> **Action item**:
Wherever a line below holds the word "will", copy that line.
(Extracted information)
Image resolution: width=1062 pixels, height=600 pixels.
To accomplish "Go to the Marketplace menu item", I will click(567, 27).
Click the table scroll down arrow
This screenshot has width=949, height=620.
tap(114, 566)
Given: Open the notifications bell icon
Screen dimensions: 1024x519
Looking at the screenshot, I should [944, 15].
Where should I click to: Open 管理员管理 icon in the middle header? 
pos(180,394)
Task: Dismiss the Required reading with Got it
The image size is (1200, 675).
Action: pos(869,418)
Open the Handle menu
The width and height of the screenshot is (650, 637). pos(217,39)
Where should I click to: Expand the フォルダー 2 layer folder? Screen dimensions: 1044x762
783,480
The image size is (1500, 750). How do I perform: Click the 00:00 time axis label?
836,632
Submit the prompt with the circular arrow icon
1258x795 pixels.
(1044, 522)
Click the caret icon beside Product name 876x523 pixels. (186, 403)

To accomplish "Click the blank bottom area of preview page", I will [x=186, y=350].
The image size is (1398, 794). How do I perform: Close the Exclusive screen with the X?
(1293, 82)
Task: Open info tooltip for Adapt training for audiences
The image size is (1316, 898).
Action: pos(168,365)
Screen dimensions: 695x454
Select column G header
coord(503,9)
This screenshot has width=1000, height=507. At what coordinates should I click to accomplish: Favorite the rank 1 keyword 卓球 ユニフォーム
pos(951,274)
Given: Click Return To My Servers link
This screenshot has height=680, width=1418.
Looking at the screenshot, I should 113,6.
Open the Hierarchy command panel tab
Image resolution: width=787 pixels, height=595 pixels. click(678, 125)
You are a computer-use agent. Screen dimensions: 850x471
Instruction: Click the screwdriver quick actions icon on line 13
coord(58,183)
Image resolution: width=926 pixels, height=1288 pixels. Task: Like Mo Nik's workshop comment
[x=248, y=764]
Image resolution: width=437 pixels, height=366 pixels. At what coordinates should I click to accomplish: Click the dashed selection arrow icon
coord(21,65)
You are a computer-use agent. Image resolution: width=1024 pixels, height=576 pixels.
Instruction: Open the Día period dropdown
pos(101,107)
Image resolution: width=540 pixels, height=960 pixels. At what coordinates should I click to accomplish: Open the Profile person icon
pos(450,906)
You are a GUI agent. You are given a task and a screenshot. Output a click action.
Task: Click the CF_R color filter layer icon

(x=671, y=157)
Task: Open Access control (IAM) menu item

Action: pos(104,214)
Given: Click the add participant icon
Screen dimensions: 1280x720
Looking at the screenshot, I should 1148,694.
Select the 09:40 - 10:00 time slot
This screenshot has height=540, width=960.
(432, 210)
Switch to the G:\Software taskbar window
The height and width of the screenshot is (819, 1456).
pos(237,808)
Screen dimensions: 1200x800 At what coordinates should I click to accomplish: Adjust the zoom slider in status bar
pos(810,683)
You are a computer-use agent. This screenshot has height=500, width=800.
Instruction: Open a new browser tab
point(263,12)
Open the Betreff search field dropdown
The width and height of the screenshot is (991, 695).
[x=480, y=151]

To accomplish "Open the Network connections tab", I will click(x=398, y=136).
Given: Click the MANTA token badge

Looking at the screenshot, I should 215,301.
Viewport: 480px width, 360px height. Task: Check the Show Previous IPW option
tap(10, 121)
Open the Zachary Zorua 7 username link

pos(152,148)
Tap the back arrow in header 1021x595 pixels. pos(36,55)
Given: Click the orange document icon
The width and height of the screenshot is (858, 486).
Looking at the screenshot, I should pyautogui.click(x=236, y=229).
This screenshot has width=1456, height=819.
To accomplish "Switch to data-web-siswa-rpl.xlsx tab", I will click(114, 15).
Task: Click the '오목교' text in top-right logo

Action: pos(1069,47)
(End Extracted information)
> **Exercise solution**:
To accomplish "Go to the Marketplace menu item", I will click(567, 27).
To accomplish "Click the blank bottom area of preview page", I will [x=186, y=350].
To accomplish "Open the Network connections tab", I will click(x=398, y=136).
To accomplish "Switch to data-web-siswa-rpl.xlsx tab", I will click(114, 15).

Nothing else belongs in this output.